NEWNHAM FELLOWS MARIA UBIALI AND TINA POTTER WILL SHARE THEIR PERSONAL EXPERIENCES AS RESEARCHERS IN THE FIELD OF PARTICLE PHYSICS, AND LIFT THE VEIL ON SOME CUTTING-EDGE NEW DISCOVERIES ABOUT THE NATURE OF OUR UNIVERSE

Years of amazing experimental discoveries and mathematical breakthroughs have led the scientific community to build the Standard Model (SM) of particle physics, which encodes our understanding of the smallest building blocks of reality, the elementary particles. With the start of the Large Hadron Collider (LHC) at CERN, particle physics entered a new era, with its most sensational achievement the detection of the Higgs boson.

Although we may think that all pieces of the big jigsaw puzzle of the Standard Model have now been revealed, we know that this model is necessarily incomplete and that there are more huge discoveries to come about how our universe really works. Both Maria and Tina are at the forefront of this endeavour to look at physics in a new way and to answer some of the questions the Standard Model just can’t resolve.

About the Contributors

TINA POTTER is a University Lecturer in the Department of Physics at the University of Cambridge and a Fellow of Newnham. Her research interests lie particularly in researching the particles that make up Dark Matter. Earlier this year she was awarded a Pilkington Teaching Prize for outstanding and pioneering teaching within the University.

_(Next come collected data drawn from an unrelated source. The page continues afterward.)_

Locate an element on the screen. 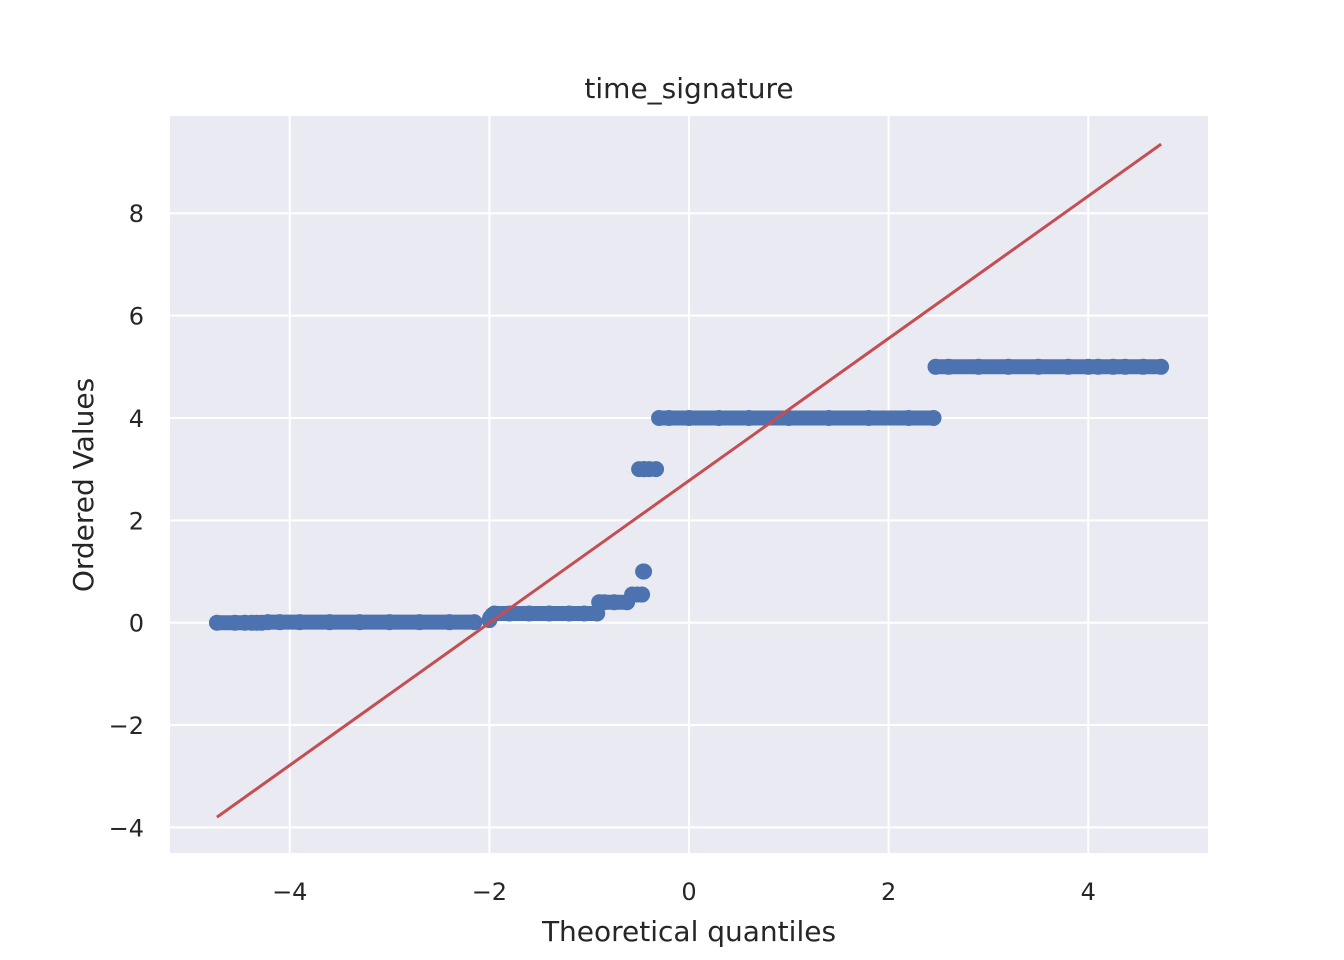 This screenshot has width=1344, height=960. x-axis-label: Theoretical quantiles is located at coordinates (688, 932).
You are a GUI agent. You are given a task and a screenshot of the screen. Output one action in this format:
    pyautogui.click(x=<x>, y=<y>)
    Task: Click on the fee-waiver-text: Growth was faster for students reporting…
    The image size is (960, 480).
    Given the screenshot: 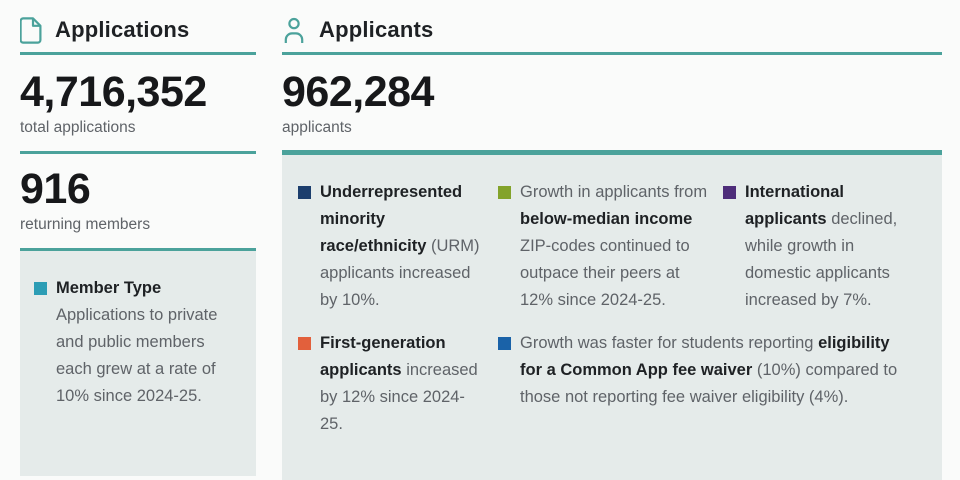 What is the action you would take?
    pyautogui.click(x=709, y=370)
    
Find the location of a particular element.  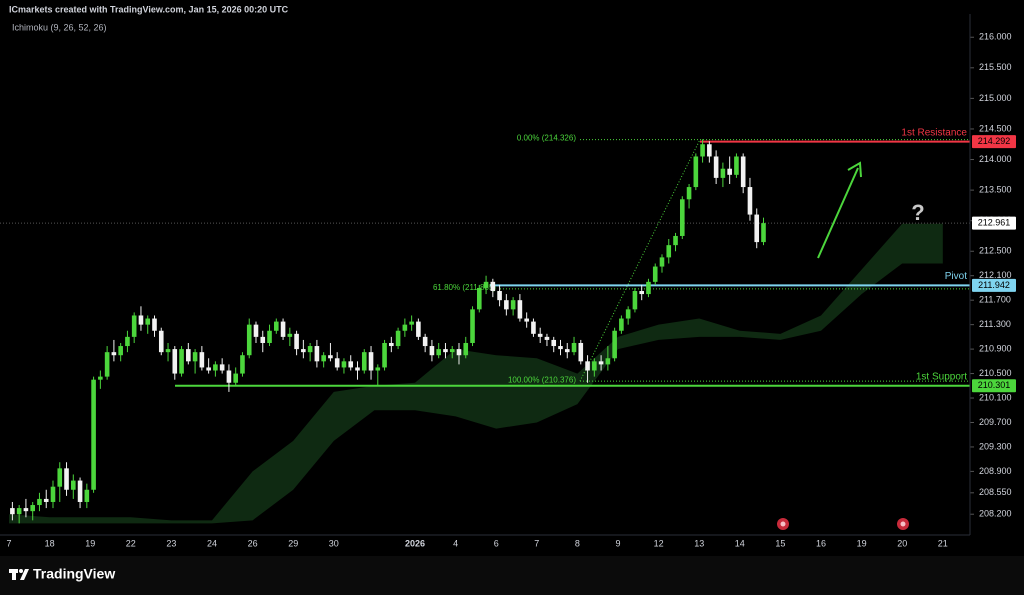

price-tag-label: 214.292 is located at coordinates (994, 141).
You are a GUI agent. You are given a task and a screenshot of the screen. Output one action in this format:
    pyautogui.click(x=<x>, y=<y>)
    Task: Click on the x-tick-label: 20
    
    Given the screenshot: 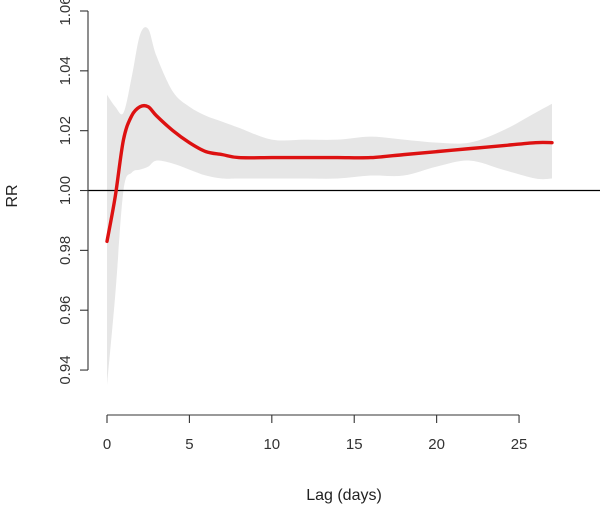 What is the action you would take?
    pyautogui.click(x=436, y=444)
    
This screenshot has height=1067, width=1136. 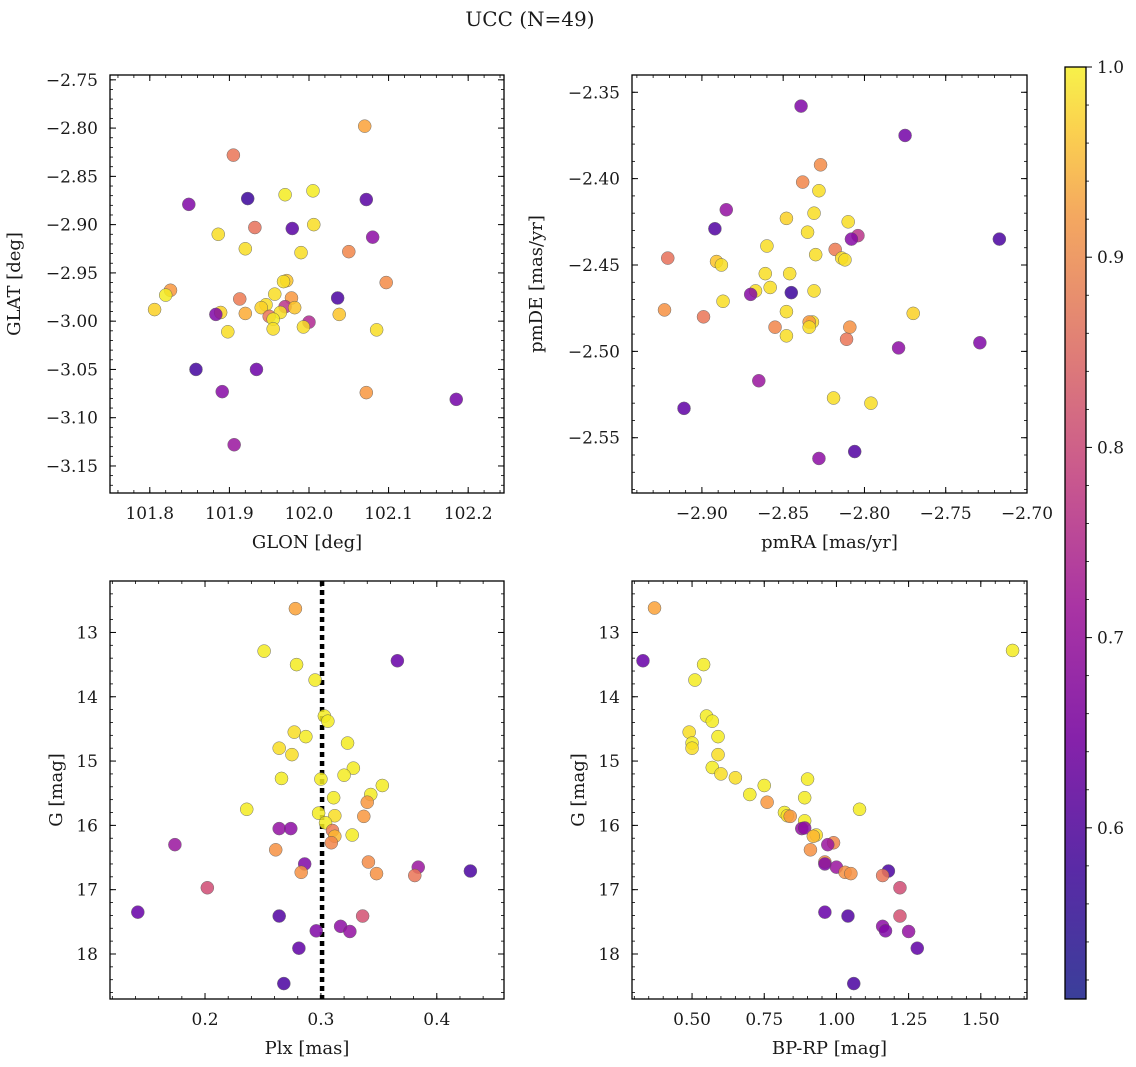 I want to click on x-tick-label: 1.00, so click(x=837, y=1020).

MARIA UBIALI is the Sheila Edmonds Lecturer in Mathematics at Newnham and Principal Investigator of the ‘Physics Beyond the Standard Proton’ project at the Department of Applied Mathematics and Theoretical Physics. Maria set up and runs Newnham’s Maths Summer School. Her work tackles a number of open fundamental questions about the structure of the proton and the origin of our Universe.